[edit]
Symmetric Reinforcement Learning Loss for Robust Learning on Diverse Tasks and Model Scales
Proceedings of the 42nd International Conference on Machine Learning, PMLR 267:6126-6148, 2025.
Abstract
Reinforcement learning (RL) training is inherently unstable due to factors such as moving targets and high gradient variance.

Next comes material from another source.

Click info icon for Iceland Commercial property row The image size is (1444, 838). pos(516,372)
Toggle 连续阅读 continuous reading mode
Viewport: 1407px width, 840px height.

Reinforcement Learning from Human Feedback (RLHF) and Reinforcement Learning from AI Feedback (RLAIF) introduce additional challenges. For instance, diverse preferences complicate the alignment process, and prediction errors in a trained reward model can become more severe as the LLM generates unseen outputs. These RL challenges create confusion about whether the probability of an action for a given state should be increased or decreased, similar to the noise in labels for classification tasks. In this work, we focus on RL algorithms that share learning difficulties with cross-entropy loss, especially for low-probability predictions. To enhance stability, we adapt reverse cross-entropy (RCE) from supervised learning for noisy data, defining a symmetric RL loss. We demonstrate performance improvements across various tasks and scales. We conduct experiments in discrete action tasks (Atari games) and continuous action space tasks (MuJoCo benchmark and Box2D) using Symmetric A2C (SA2C) and Symmetric PPO (SPPO). Notably, SPPO shows strong performance across different hyperparameters. Furthermore, we validate the symmetric RL loss in the RLHF framework using PPO for natural language processing tasks such as IMDB positive sentiment and TL;DR summarization.